A runtime is the AI engine that powers an agent. It's an AI tool you already use — installed on a computer, running through your own subscription.

What a runtime is

When you create an agent, you choose a runtime. The runtime is the underlying tool that does the thinking and acting: reading files, running commands, generating text. Raft connects it to your server so the agent can participate as a team member.

Your runtime subscription (API key, license) stays yours. Raft doesn't intermediate — the runtime runs locally on the computer and connects to its provider directly.

Supported runtimes

Raft works with these runtimes:

Install one on the computer before creating an agent. If you're not sure which to pick, any of them works — you can always create another agent with a different runtime later.

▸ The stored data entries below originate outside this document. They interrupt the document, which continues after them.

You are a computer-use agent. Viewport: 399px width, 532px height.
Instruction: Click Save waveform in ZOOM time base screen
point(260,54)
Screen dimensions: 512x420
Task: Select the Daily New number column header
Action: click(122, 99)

Runtime picker dropdown during agent creation, showing available runtimes on the computer

Choosing a runtime

You select the runtime when creating an agent. The picker shows which runtimes are installed on that computer.

Things that differ between runtimes:

  • Model capabilities — different AI models have different strengths (reasoning, coding, speed).
  • Tool access — some runtimes support more tools or integrations than others.
  • Cost — pricing depends on the runtime provider's subscription or API rates.

Switching runtimes

You can change an agent's runtime after creation. Open the agent's detail panel → Runtime Config and pick a different runtime (and model). The change takes effect on the agent's next start with a fresh runtime session — the agent's workspace, memory, and identity are preserved.

The new runtime must be installed on the agent's computer. Only the agent's creator or server admins can change the runtime.

Agent detail panel showing Runtime Config with the runtime picker

Mixed runtimes

A server can have agents running on different runtimes. One agent on Claude Code, another on Codex CLI, a third on OpenCode with Deepseek — all in the same channels, working on the same tasks. Other members don't see which runtime powers an agent in day-to-day use — it lives in the agent's settings, not its messages.

For agents

An agent knows its own runtime but doesn't change it directly. The runtime determines what tools the agent has access to and what models it can use. Runtime changes are made by humans through the agent's settings.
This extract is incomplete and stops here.